▶ [Exercise inputs]:
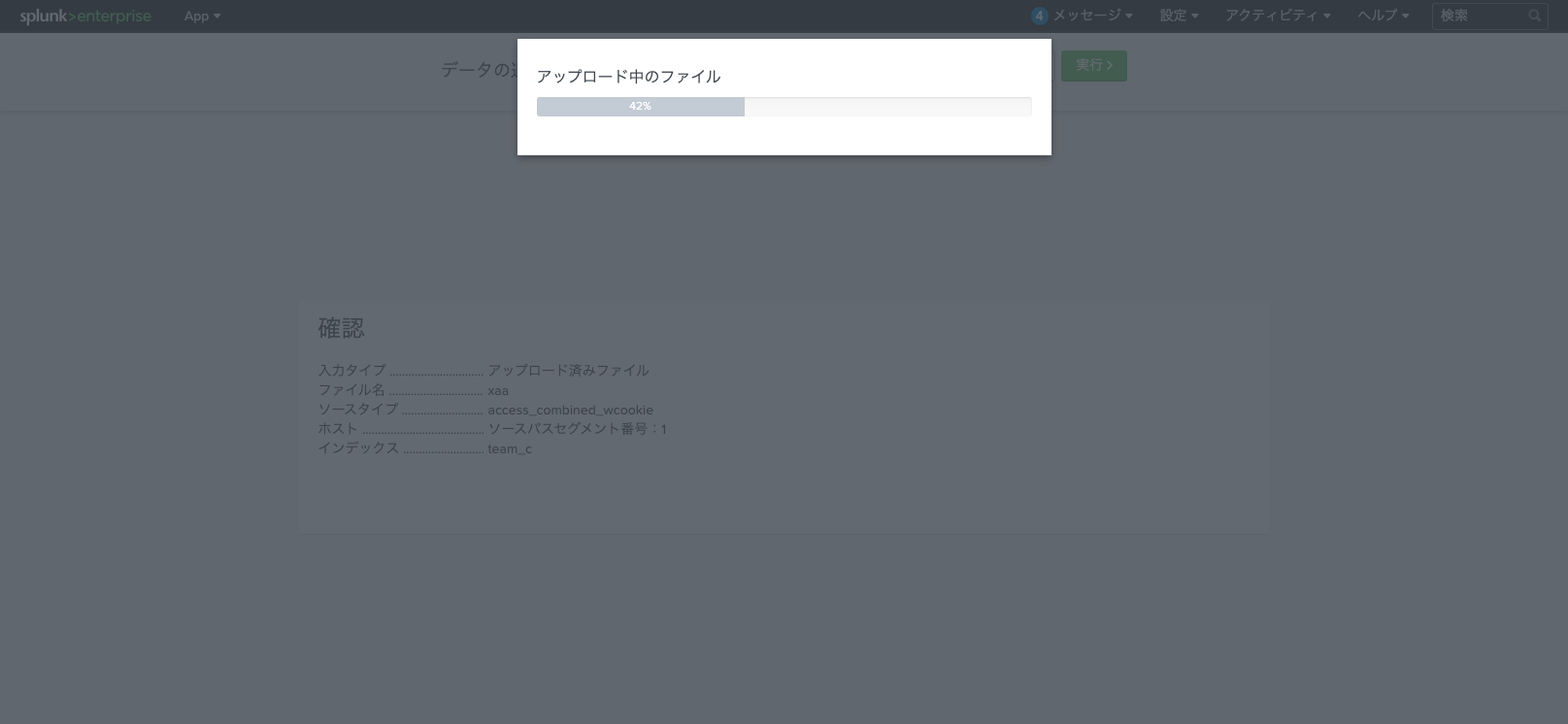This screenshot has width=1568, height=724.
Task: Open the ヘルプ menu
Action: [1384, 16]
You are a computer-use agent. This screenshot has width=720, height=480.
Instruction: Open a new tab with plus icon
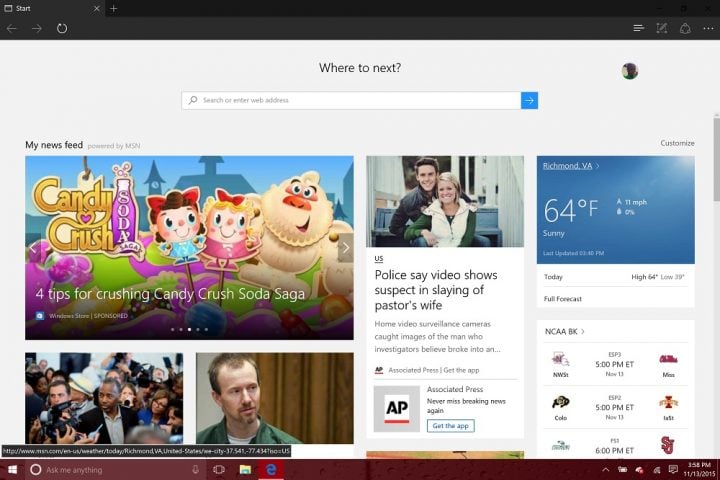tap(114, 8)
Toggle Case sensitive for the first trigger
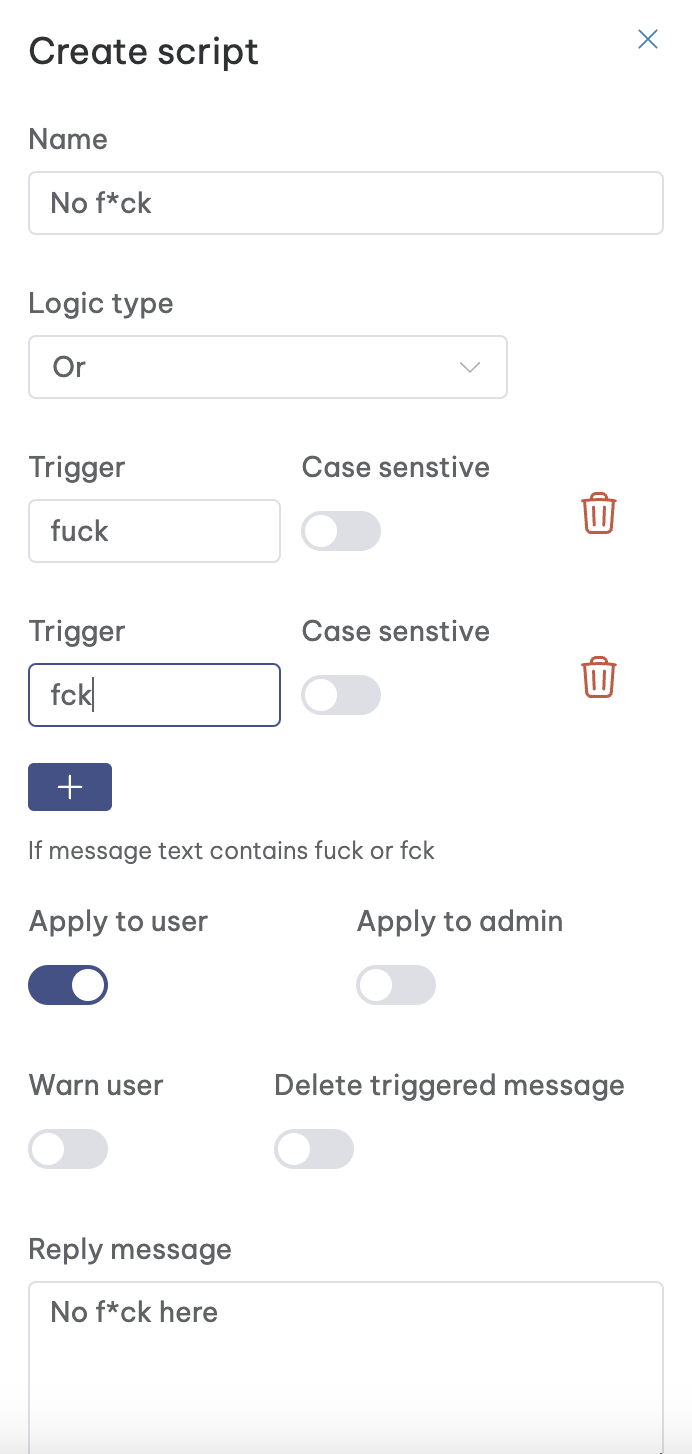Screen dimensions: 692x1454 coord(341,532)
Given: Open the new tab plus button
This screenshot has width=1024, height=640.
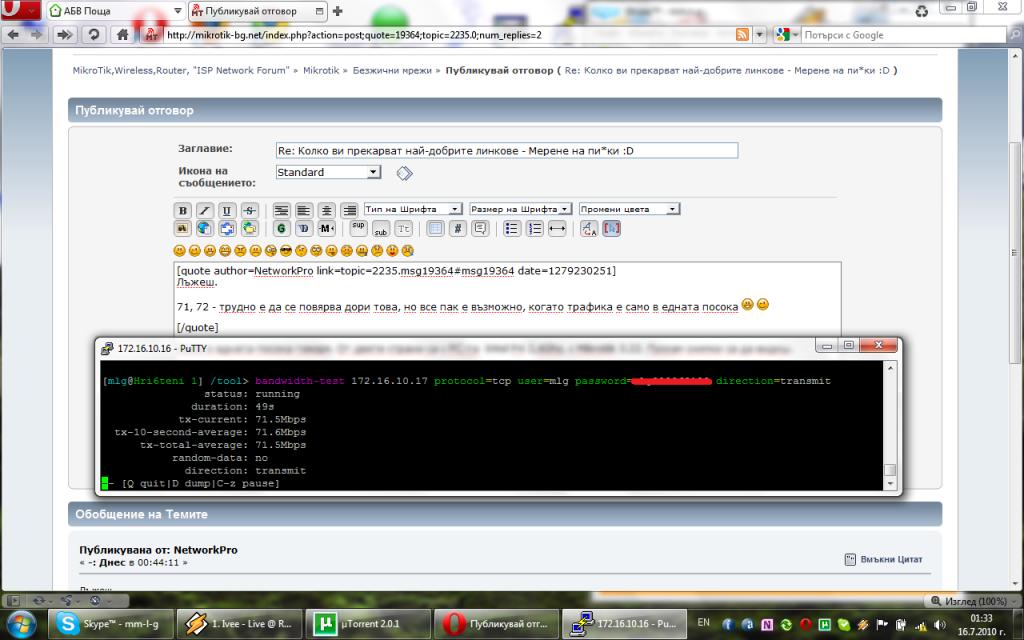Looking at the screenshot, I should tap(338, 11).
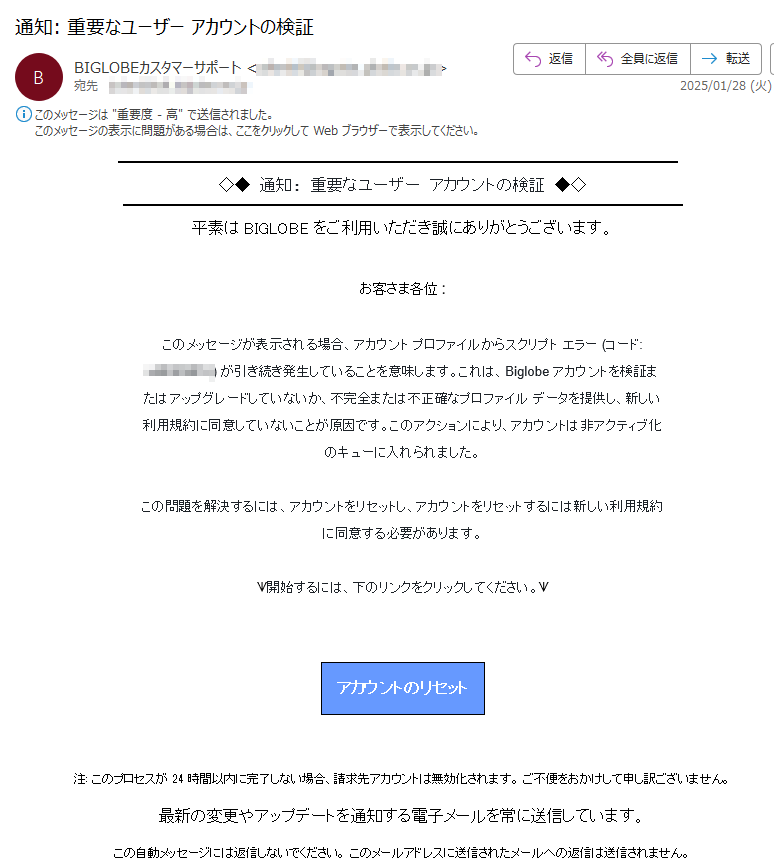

▶ [Assignment]: Please give an exact copy of the lines from the line containing "Toggle Case sensitive for the first trigger" through the end of the records above, pictures excluded.

▶ [Answer box]:
Toggle Case sensitive for the first trigger
Screen dimensions: 692x1454 coord(341,532)
Given: Open the new tab plus button
This screenshot has width=1024, height=640.
Looking at the screenshot, I should tap(338, 11).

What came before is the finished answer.